TRINIDAD, November, 2012, (by Paras Ramoutar): This oil-rich nation with 44% of its 1.3 million of East Indian stock celebrated its 167th Divali, a public holiday since 1966. Divali celebrations climaxed as more than 300,000 Hindus lit diyas, burst fire-crackers and recited special prayers and benediction to Mother Lakshmi, the Goddess of Wealth and Beauty. Prime Minister Kamla Persad-Bissessar, in her Divali message, prayed, "Ma Lakshmi, Bless Our Land." She continued: "Wherever there is darkness in this land, whether in the form of perceived threats to fundamental freedoms, whether it is the darkness of poverty, the violation of the person, especially the rape and abuse of our women and children, I will work to eradicate these forms of darkness and bring light and healing to those affected."
The President of the Republic of Trinidad and Tobago, Prof.

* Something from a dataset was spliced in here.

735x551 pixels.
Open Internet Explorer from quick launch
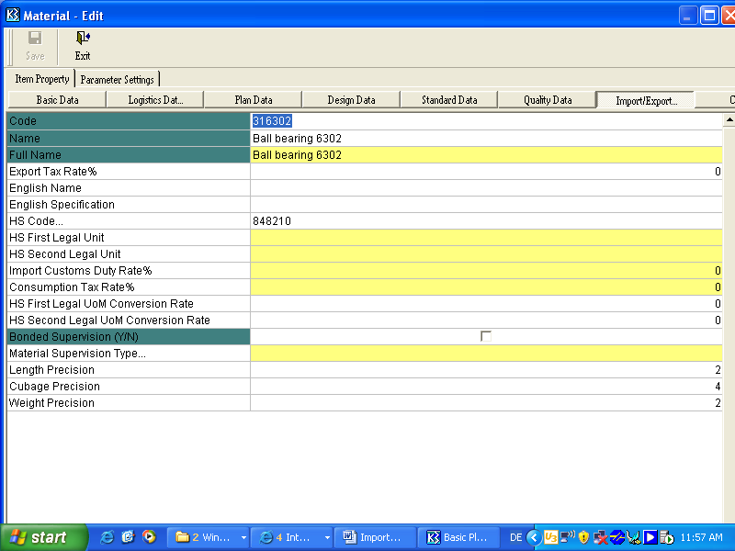click(107, 537)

Maxwell Richards, noted that Divali had come to Trinidad and Tobago with East Indian immigrants, but the Hindu Festival was now celebrated by persons of different cultural and religious background. "Divali serves as a visual as a visual representation of the Divali theme of the triumph of light over darkness, of good over evil, of truth over falsehood and knowledge over ignorance," he said. Minister of Foreign Affairs, Winston Dookeran hailed the interpretation of Divali as, "a human outlet to seek the spiritual enrichment and to transfer this element to the total transformation of the society and mankind." He praised the teachings embedded in Hinduism as, "an eternal message of hope, of promoting the concept total love, truth and human understanding. Prakash Ramadhar, Minister of Legal Affairs, said that there is an eternal message of Divali which must be practiced in our daily lives.
One of the highlights of Divali in Trinidad and Tobago is the annual Divali Nagar which attracts over 130,000 patrons during its nine-day programme, and it featured religious, spiritual and cultural programs reflecting the true nature and strength of Indian culture. Visitors from as far as India, England, Canada, Holland, USA, South Africa attend. Indian High Commissioner, Shri Malay Mishra, in an address, noted that, no part of India ever hosts a Divali Nagar, and commended Dr Deokienanan Sharma, president of the National Council of Indian Culture(NCIC) for holding it. Sharma said: "Divali Nagar, through its cultural presentations, food and dress, exposure to all the different sects of Hinduism and it theme presentations have all combined to showcase Indo-Trinidadian culture in all its glory."
The Indian Diaspora here was originally sourced from Uttar Pradesh and Bihar between 1845 and 1917, when over 148,000 East Indians were brought here by the then British colonial government to work on the sugar and cocoa plantations.